Best practice: Write meaningful commit messages. I follow the Conventional Commits standard:

  • feat: add user authentication
  • fix: resolve login timeout
  • refactor: simplify payment flow

Viewing History

git log --oneline --graph --all
git log -p              # show changes
git show <commit-hash>

Part 3: Branching - Git's Superpower

Why branches? You can work on new features without breaking the main codebase.

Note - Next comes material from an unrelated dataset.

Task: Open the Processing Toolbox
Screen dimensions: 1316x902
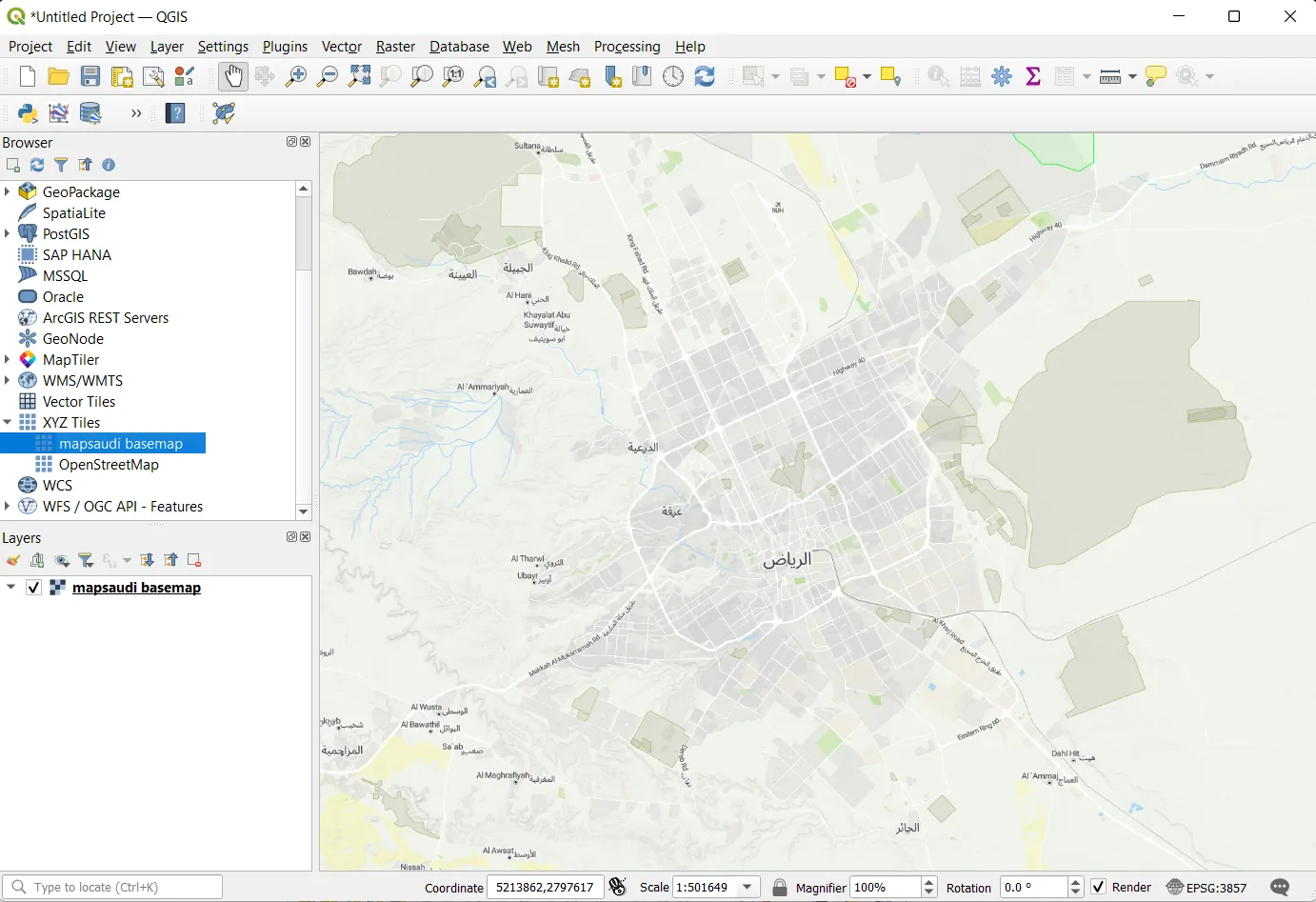Action: coord(1002,76)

# Create and switch branch
git checkout -b feature/user-profile

# List branches
git branch -a

# Switch branches
git checkout main
git switch feature/user-profile   # newer command

Visualizing branches:

git log --oneline --graph --decorate

Merging Changes

# From main branch
git checkout main
git merge feature/user-profile

Merge vs Rebase:

  • Merge creates a merge commit — preserves history exactly.
  • Rebase replays your commits on top of main — cleaner history.

My rule: Rebase feature branches before merging. Merge only when integrating to protected branches.

git rebase main
# Resolve conflicts if any, then
git rebase --continue

Part 4: Working with Remotes (GitHub, GitLab, Bitbucket)

# Add remote
git remote add origin https://github.com/user/repo.git

# First push
git push -u origin main

# Pull latest changes
git pull origin main

Pro workflow:

  1. git pull --rebase (keeps history linear)
  2. Work on feature branch
  3. Push feature branch
  4. Create Pull Request (PR)
  5. Review → Merge

Cloning Repositories

git clone https://github.com/user/repo.git
cd repo

Shallow clone for large repos:

git clone --depth 1 https://github.com/user/repo.git

Part 5: Intermediate to Advanced Commands

Stashing - Save work temporarily

git stash push -m "WIP: login UI"
git stash list
git stash pop               # apply and remove
git stash apply stash@{0}   # apply without removing

Cherry-pick - Apply specific commits

git cherry-pick <commit-hash>

Reset and Restore (Be careful!)

git reset --soft HEAD~1     # undo commit, keep changes staged
git reset --hard HEAD~1     # dangerous - removes everything
git restore file.txt        # newer, safer way

Reflog - Your safety net

git reflog

This shows everything you've done. Lost a commit? Reflog can recover it.

git reset --hard HEAD@{2}

Tags

git tag v1.0.0
git push origin v1.0.0

Part 6: Real-World Best Practices & Workflows

Gitignore

Create .gitignore:

node_modules/
*.log
.env
dist/

Commit Often, Push When Ready

Small, focused commits > one giant commit.

Branch Naming Convention

  • feature/add-payment
  • bugfix/login-crash
  • chore/update-deps

Code Review Workflow (Industry Standard)

  1. Create feature branch from main
  2. Work + commit frequently
  3. Rebase on latest main
  4. Push and open PR
  5. Request review
  6. Merge with "Squash and merge" or "Rebase and merge" depending on team policy

Part 7: Debugging Common Git Issues

"I committed to main by mistake!"

git checkout -b fix/accidental-main-commit
git reset --keep origin/main
# Now push your new branch and create PR

Merge conflicts?

Git marks them in files:

<<<<<<< HEAD
Your change
=======
Incoming change
>>>>>>> branch-name

Resolve, then:

git add .
git commit

"My changes disappeared!"

  1. Check git status
  2. Check git reflog
  3. git fsck --lost-found for extreme cases

Large files problem?

Use Git LFS:

git lfs install
git lfs track "*.psd"

Part 8: Advanced Topics

  • Git Hooks (pre-commit, pre-push)
  • Submodules (for dependencies)
  • Worktrees (multiple branches at once)
  • Bisect (find which commit introduced a bug)
  • Sparse Checkout (clone partial repo)

Example: Git Bisect

git bisect start
git bisect bad
git bisect good v1.0
# Git checks out commits, you test, mark good/bad
git bisect reset

Final Tips from a Senior Dev

  1. Always pull before starting work
  2. Commit message is documentation
  3. Protect your main branch with rules
  4. Review your own PR before requesting others
  5. Backup before dangerous commands (git branch backup-before-reset)

Git is not complicated once you understand the mental model: Snapshots + DAG (Directed Acyclic Graph).

Practice on a throwaway repo. Break things. Recover them. That's how you master it.

You've got this!


This article is documented as I would explain to my team — with the why, the how, and the "oh no" recovery paths. Happy coding!